Chronique

Denis Fournier, David Caulet

The Long Walk

Denis Fournier (dm), David Caulet (s)

Label / Distribution : Vent du Sud

En rendant hommage à The Long March (Hat Hut, 1979) signé Max Roach et Archie Shepp, Denis Fournier et David Caulet se situent avec The Long Walk dans le prolongement de ces illustres aînés (ou encore, dès 1967, de John Coltrane et Rashied Ali et Interstellar Space) en renouant avec la pratique du duo saxophone batterie. L’urgence n’est aujourd’hui bien évidemment plus la même mais la sincérité de l’initiative permet de retrouver toute la saveur d’un exercice en rien évident.
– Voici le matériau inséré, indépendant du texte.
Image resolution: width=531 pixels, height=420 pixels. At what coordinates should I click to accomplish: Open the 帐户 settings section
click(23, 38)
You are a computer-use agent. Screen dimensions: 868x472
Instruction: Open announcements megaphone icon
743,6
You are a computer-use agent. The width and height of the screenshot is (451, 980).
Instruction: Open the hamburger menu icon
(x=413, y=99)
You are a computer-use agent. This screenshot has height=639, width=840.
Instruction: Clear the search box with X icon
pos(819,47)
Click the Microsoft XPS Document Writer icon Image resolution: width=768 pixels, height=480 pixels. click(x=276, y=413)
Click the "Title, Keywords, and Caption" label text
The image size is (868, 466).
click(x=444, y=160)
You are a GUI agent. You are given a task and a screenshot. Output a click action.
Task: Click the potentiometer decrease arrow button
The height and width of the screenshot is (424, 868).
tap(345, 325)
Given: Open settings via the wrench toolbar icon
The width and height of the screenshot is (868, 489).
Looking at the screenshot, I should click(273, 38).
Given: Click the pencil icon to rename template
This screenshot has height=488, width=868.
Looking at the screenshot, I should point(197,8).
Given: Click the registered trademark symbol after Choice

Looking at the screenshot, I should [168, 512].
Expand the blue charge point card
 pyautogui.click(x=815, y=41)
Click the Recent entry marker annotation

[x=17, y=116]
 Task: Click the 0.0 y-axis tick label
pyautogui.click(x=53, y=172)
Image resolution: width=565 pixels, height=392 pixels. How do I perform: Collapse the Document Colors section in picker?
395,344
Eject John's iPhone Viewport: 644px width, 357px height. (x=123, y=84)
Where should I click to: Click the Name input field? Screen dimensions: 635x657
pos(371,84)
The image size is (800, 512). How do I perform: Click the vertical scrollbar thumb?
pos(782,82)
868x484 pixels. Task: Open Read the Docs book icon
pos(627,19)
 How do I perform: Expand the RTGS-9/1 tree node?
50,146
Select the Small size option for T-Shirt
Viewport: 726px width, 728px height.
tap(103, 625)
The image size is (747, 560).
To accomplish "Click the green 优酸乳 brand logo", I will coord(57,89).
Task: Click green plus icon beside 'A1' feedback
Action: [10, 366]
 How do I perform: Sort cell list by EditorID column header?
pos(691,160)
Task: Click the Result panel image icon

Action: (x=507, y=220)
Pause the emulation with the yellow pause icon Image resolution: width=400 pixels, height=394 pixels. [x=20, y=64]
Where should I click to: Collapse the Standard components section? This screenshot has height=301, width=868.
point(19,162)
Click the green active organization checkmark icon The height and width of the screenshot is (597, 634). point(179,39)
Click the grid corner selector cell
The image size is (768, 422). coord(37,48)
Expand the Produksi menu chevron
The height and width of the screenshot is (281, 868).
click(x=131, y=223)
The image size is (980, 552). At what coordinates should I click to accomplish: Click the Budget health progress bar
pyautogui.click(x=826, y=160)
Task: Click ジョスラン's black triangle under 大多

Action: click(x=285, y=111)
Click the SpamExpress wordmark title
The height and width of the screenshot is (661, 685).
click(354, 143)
Chaque partie se situe, en effet, aux antipodes du discours musical convenu. Dans une formation traditionnelle, là où le saxophone tient traditionnellement la mélodie, la batterie se charge de la rythmique. Ici, entre les deux, il n’y a rien. Dénudé voire squelettique, cet arc musical est surplombé par un vide qui trouve justement sa force dans son austérité et fait de ce dépouillement le moyen de dégager de nouvelles voies.

En cela, ces deux musiciens du Sud de la France usent de tous les moyens. Denis Fournier, qui avait participé en 2012 au Mystère de la pyramide au côté de trois autres batteurs, exprime sur ses fûts et cymbales toute une palette de couleurs, des plus profondes au plus aériennes. Dans une approche assez verticale, il tapisse le sol de couches toniques et si sa polyrythmie peut évoquer celle d’Elvin Jones c’est cependant avec beaucoup plus de retenue qu’il la pratique.

David Caulet, de son côté, dont nous louions ici les qualités d’instrumentiste à l’occasion de son travail en solo About 24.5 déploie une sonorité pleine et chaleureuse, sur tous les saxophones : du baryton où il fait gonfler des nappes gorgées d’harmoniques graves à un soprano qui évoque quelque flûte orientale.

A travers huit pistes, le duo oscille entre gravité et griserie. Soudé robustement ou de manière plus elliptique, il travaille sur des motifs a-mélodiques engendrant des masses sonores avec une générosité qui évite l’abstraction. Car même s’il se confronte de temps à autre à l’orage, le répertoire évite les redites et la diversité de climats et de développements dramaturgiques maîtrisés ne laissent jamais l’auditeur à l’écart. Le titre “Ubuntu”, certainement le plus posé, permet même une écoute attentive de toutes les stratégies qu’ils mettent en jeu pour développer un son homogène et sensuel.